PingDirectory

Indexing the LDAP changelog

The PingDirectory server supports attribute indexing in the Changelog Backend to allow Get Changelog Batch requests to filter results that include only changes involving specific attributes.

Normally, the PingDirectory server that receives a request must iterate over the whole range of changelog entries and then match entries based on search criteria for inclusion in the batch. The majority of this processing also involves determining whether or not the changelog entry includes changes to a particular attribute or set of attributes.

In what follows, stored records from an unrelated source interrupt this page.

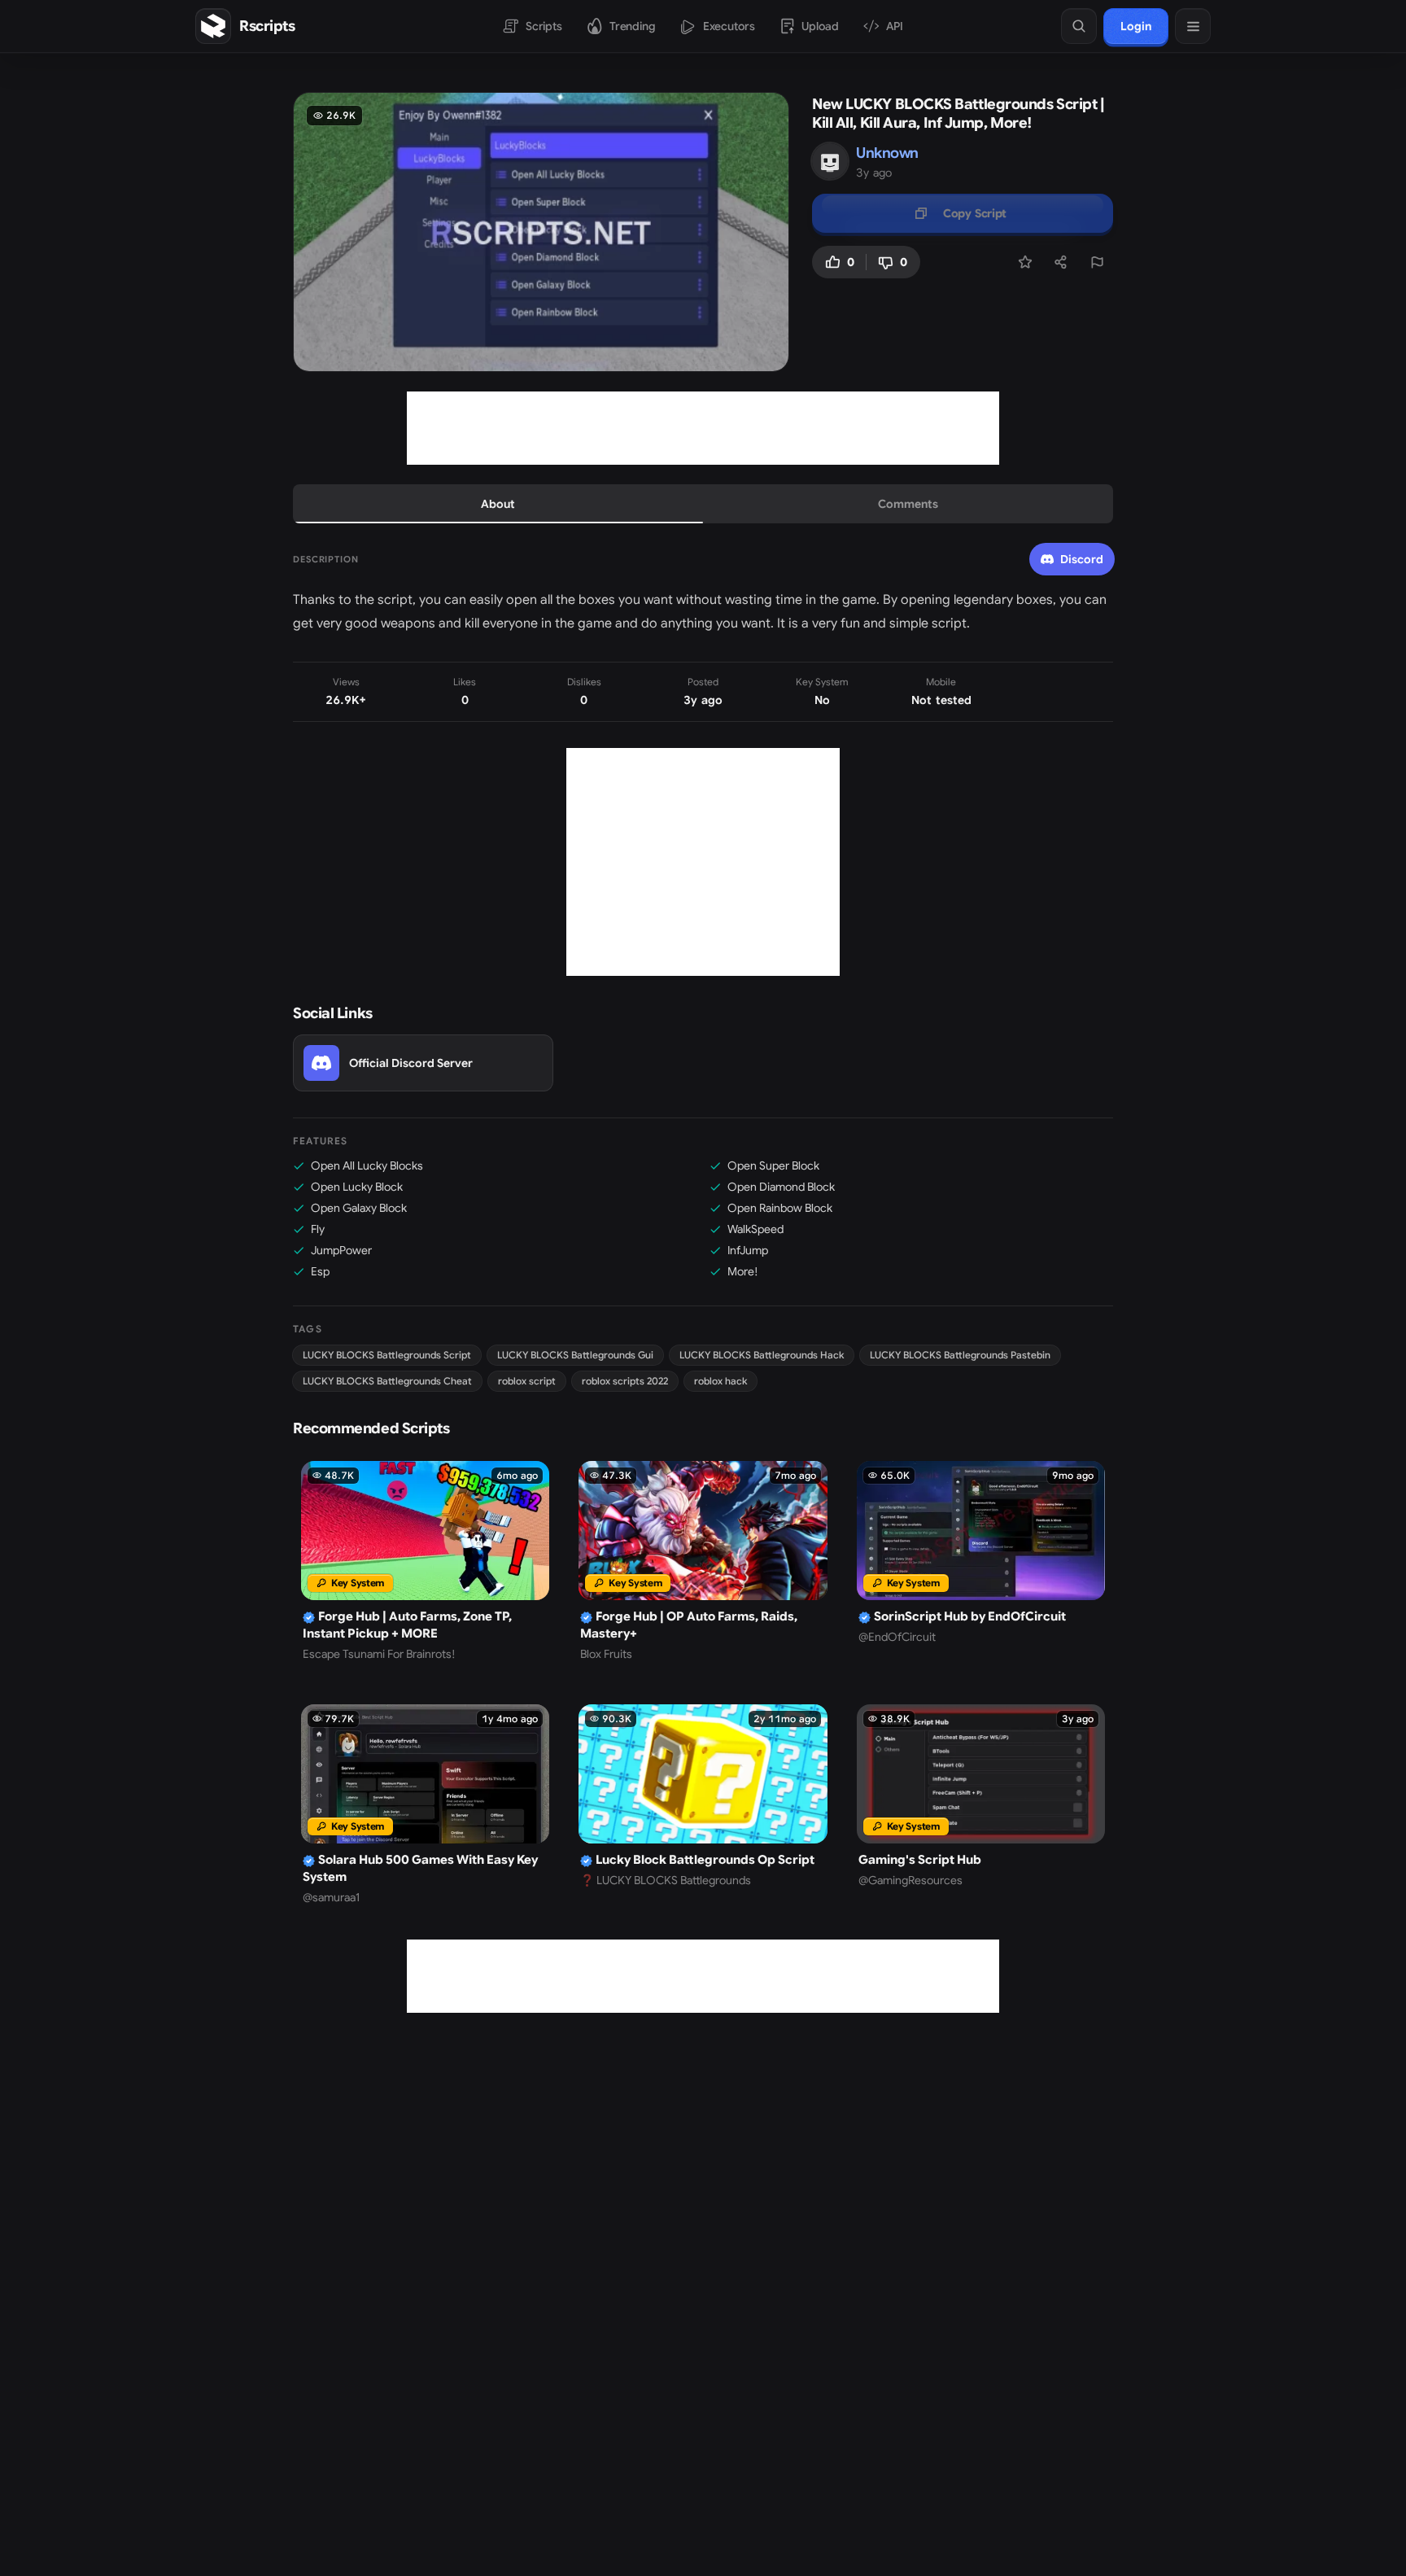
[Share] (1061, 262)
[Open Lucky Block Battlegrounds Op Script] (702, 1804)
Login (1135, 26)
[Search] (1079, 26)
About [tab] (498, 503)
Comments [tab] (908, 503)
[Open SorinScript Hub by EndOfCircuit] (981, 1561)
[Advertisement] (703, 428)
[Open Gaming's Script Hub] (981, 1804)
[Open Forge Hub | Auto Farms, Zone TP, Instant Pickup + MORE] (425, 1561)
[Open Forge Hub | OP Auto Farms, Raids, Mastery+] (702, 1561)
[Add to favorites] (1025, 262)
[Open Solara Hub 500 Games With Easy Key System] (425, 1804)
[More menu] (1193, 26)
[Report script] (1097, 262)
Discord (1081, 559)
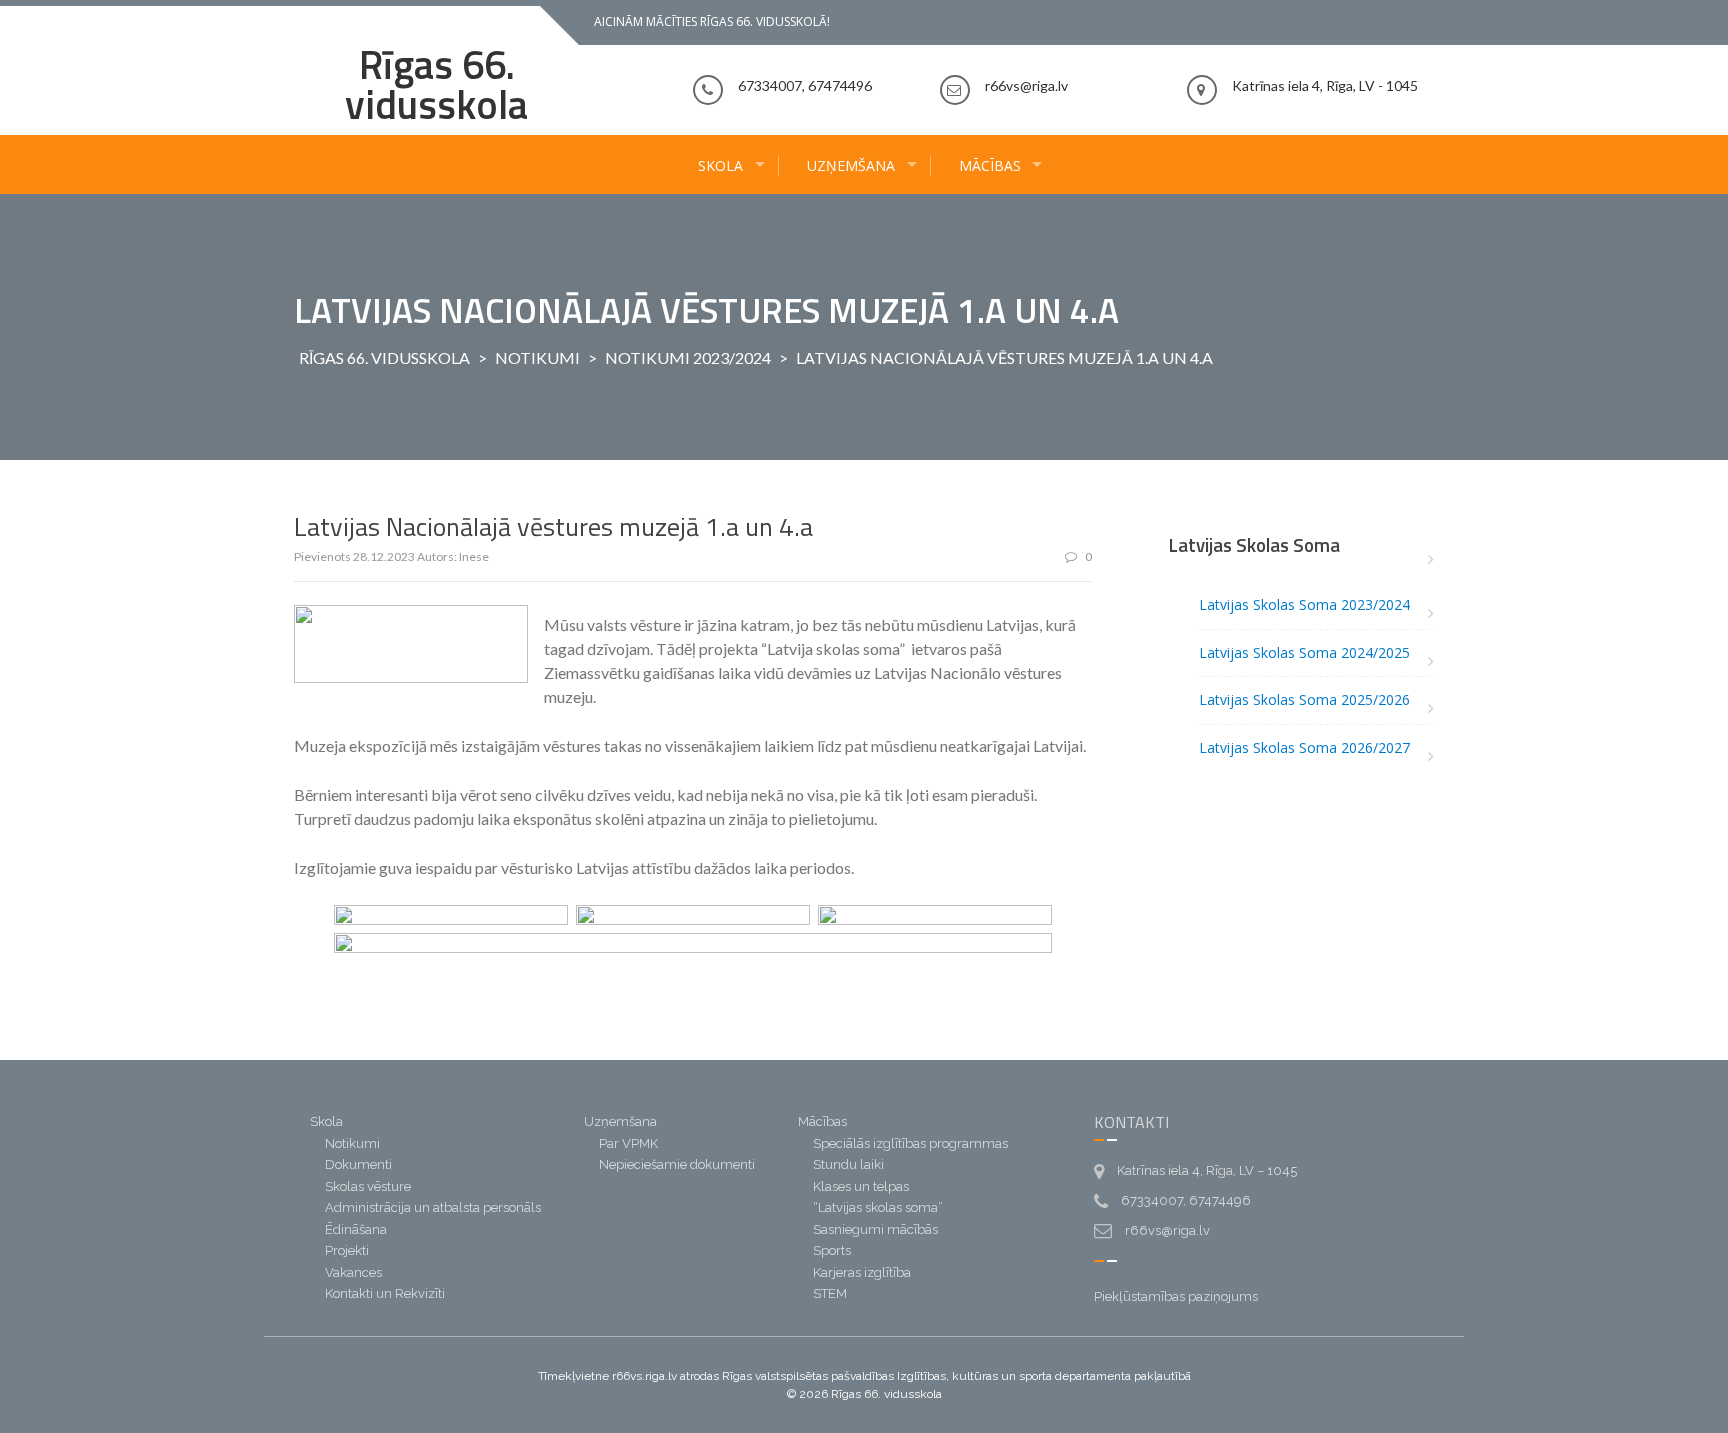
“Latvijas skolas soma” (878, 1207)
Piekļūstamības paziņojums (1176, 1296)
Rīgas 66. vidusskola (436, 84)
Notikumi (537, 357)
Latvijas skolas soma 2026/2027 (1304, 747)
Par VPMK (628, 1143)
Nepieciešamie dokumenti (677, 1164)
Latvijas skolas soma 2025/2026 (1304, 699)
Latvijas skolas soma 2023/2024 (1304, 604)
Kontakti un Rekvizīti (385, 1293)
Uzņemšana (851, 165)
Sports (832, 1250)
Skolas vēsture (368, 1186)
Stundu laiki (848, 1164)
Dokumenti (358, 1164)
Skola (720, 165)
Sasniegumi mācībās (875, 1229)
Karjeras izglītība (862, 1272)
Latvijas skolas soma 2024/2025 (1304, 652)
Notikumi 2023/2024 (688, 357)
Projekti (347, 1250)
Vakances (353, 1272)
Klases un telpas (861, 1186)
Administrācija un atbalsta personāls (433, 1207)
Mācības (990, 165)
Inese (474, 556)
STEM (830, 1293)
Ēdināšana (356, 1229)
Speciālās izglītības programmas (910, 1143)
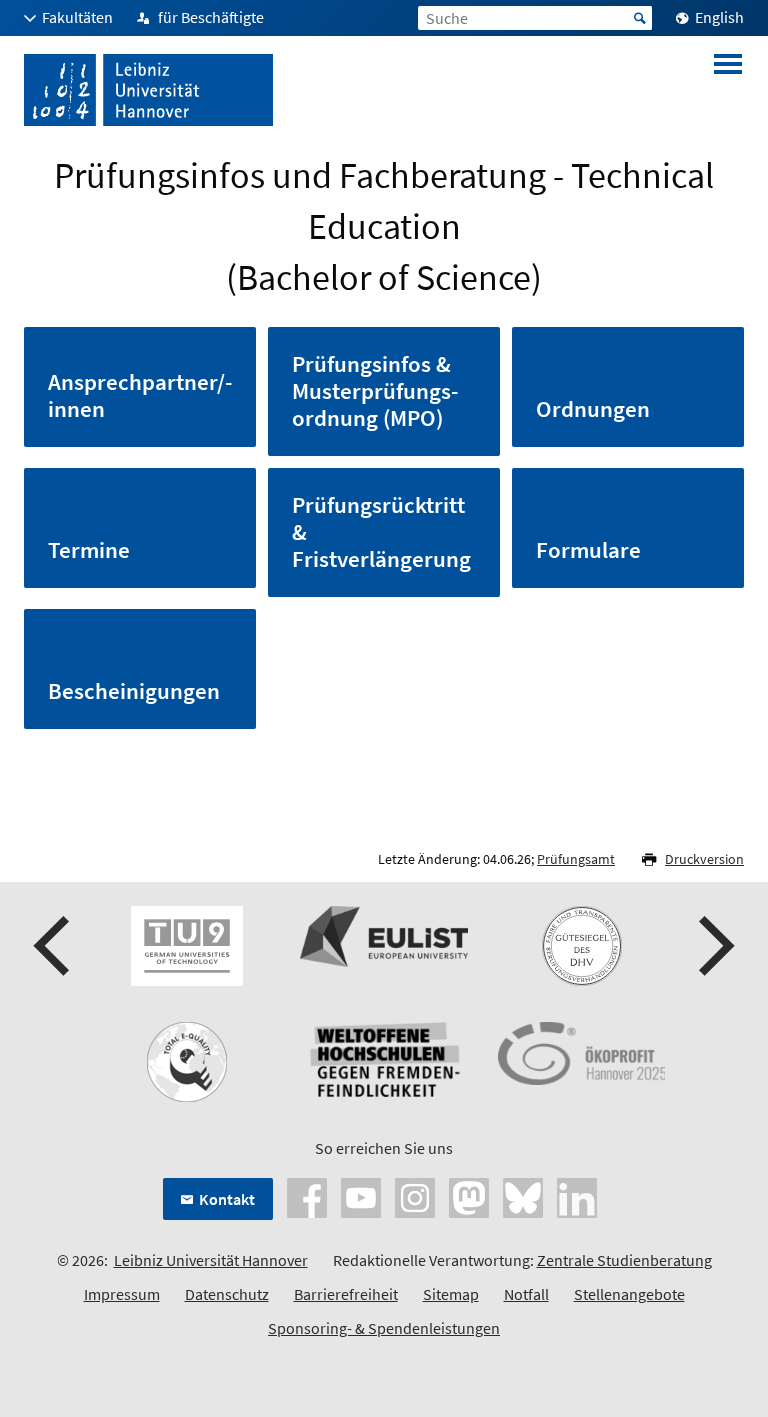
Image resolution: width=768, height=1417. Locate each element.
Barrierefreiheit (346, 1294)
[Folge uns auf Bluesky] (523, 1196)
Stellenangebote (629, 1294)
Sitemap (451, 1294)
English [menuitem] (719, 17)
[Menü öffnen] (728, 90)
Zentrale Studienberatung (624, 1260)
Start (640, 18)
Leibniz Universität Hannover (211, 1260)
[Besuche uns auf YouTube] (361, 1196)
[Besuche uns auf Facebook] (307, 1196)
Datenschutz (227, 1294)
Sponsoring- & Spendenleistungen (384, 1328)
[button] (54, 946)
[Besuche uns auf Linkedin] (577, 1196)
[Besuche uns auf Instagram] (415, 1196)
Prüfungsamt (576, 859)
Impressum (122, 1294)
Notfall (526, 1294)
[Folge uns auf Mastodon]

Using changelog indexing, client applications can dramatically speed up throughput when targeting the specific attributes.

You can configure attribute indexing using the index-include-attribute and index-exclude-attribute properties on the Changelog Backend. The properties can accept the specific attribute name or special LDAP values * to specify all user attributes or + to specify all operational attributes.

To determine if the PingDirectory server supports this feature, view the Root DSE for the following entry.

supportedFeatures: 1.3.6.1.4.1.30221.2.12.3

Indexing a changelog attribute

Steps

  1. Use dsconfig to set attribute indexing on an attribute in the changelog backend.

    Example:

    Index different attributes by adding specific properties. In the following example, the command enables the Changelog Backend and sets the backend to include all user attributes (*) for ADD or MODIFY operations using the changelog-include-attribute property. The changelog-deleted-entry-include-attribute property is set to all attributes (*) to specify a set of attribute types that should be included in a changelog entry for DELETE operations. Attributes specified in this list are recorded in the deletedEntryAttrs attribute on the changelog entry when an entry is deleted. The attributes displayName and employeeNumber are indexed using the index-include-attribute property.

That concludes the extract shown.